Rotterdam was stripped of any blame because Scholten informed the council "incorrectly, inadequately and too late". But the senator also said that the council gave Scholten too much rope, Dutch public news service NOS reported.
The researchers concluded that Scholten acted alone and that no one in the Rotterdam Executive Council — made up of the city's mayor and aldermen and women — knew what the former director was doing.
It was also alleged that Scholten — who resigned over the scandal at the end of August — listened more to Van den Nieuwenhuyzen than the council or port colleagues.
The findings backed the results of a previous investigation conducted by accountancy firm PriceWaterhouseCoopers.
Port boss Scholten agreed in total EUR 183.5 million in bank guarantees for the Rotterdam Dry Dock company (RDM) of Joep van den Nieuwenhuyzen in 2002.

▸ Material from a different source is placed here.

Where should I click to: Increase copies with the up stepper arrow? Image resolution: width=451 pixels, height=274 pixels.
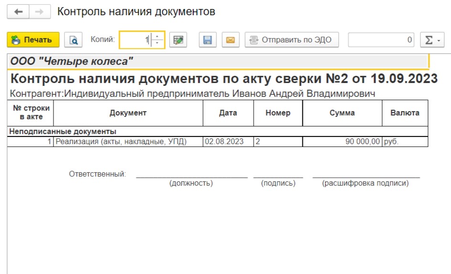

The guarantees were given to ensure that the port gained several production contracts such as submarine construction orders. The guarantees were necessary to ensure a line of credit to four RDM subsidiaries.
When the guarantees were later turned into loans for RDM subsidiaries, the German Commerzbank and Britain's Barclays Bank demanded the money be repaid.
But several of the involved RDM companies have gone bankrupt and the remaining activities appear to be insufficient to cover the loans.
Lawyers now claim the guarantees are not legal and that the council cannot therefore be held responsible for them.
Lemstra — who launched the investigation five weeks ago — advised Rotterdam Council to in future remove the possibility of a director operating so autonomously.
But despite Friday's findings, the legal consequences of the scandal are not yet known. The public prosecutor has not yet intervened in the case and the city council is yet to lodge a police report.